Root Cause Analysis with OpenStack Vitrage and AI

The worst on-call page I ever got was forty alarms in ninety seconds: instances down, network ports failing, a Cinder volume timing out. The actual problem was a single failed compute host. Everything else was downstream noise. Sorting signal from echo by hand, half-asleep, is exactly the failure mode OpenStack Vitrage is built to prevent. Vitrage is the root-cause-analysis project: it ingests events and alarms, builds a graph of how your resources relate, and deduces that “compute-07 died, therefore these twelve alarms are one incident.”

Vitrage is powerful but its template language is unforgiving, and reading the entity graph takes practice. So I do what I do everywhere on this cloud: sketch the relationships myself, let an AI assistant expand the template YAML, and review every rule before it shapes how my alarms get correlated. The model is a fast junior engineer — fast at YAML, blind to the consequences of a wrong correlation.

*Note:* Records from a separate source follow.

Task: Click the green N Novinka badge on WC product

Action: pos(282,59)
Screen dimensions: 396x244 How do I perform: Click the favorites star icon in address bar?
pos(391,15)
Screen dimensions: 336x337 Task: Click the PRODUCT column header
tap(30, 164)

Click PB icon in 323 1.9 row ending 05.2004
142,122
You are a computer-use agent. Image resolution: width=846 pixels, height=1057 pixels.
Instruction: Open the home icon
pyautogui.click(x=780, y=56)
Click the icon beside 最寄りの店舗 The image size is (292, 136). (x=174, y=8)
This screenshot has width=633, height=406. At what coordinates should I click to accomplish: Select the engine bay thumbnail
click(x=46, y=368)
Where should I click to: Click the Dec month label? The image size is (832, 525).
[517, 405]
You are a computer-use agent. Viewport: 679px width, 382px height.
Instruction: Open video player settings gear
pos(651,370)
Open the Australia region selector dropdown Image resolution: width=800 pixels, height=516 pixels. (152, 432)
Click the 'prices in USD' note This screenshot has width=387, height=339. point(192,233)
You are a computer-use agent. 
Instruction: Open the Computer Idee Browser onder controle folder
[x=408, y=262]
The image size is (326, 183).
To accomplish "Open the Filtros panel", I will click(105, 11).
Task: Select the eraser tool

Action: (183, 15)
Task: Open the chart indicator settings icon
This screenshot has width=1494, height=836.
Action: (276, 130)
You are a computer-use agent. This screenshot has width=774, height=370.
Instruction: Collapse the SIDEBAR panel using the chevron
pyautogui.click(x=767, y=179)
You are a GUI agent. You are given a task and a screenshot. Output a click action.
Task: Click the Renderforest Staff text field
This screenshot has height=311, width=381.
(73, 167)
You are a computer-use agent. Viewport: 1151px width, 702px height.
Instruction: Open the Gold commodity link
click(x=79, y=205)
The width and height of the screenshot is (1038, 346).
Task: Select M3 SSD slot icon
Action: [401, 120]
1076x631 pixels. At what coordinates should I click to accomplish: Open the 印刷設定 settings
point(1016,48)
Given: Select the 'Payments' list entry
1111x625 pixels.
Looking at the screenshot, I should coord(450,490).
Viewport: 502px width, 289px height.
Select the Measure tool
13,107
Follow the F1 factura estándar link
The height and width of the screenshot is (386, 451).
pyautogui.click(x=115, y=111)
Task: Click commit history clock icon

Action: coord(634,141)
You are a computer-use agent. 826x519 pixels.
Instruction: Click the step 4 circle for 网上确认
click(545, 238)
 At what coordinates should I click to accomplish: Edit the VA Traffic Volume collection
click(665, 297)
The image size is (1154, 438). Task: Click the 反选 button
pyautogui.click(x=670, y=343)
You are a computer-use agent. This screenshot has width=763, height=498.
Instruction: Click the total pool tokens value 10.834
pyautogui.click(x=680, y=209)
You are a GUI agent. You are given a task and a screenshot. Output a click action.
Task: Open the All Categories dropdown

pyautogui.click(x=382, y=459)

Confirming Vitrage Is Watching

Vitrage needs data sources (Nova, Neutron, Aodh, Prometheus) feeding it. Start by confirming the entity graph has resources:

openstack vitrage topology show
openstack vitrage resource list

If resource list is empty, your data sources are not configured and Vitrage has nothing to correlate. That is almost always a datasources/types config problem, not a Vitrage bug.

Reading the Entity Graph

The topology output is a JSON graph of vertices (resources) and edges (relationships). It is dense. This is the first place AI earns its place in my workflow — I paste the topology JSON into a session and ask the model to summarize the graph: “Which compute hosts have the most dependent instances? Are there any orphaned vertices?” It turns a wall of JSON into a readable hierarchy in seconds.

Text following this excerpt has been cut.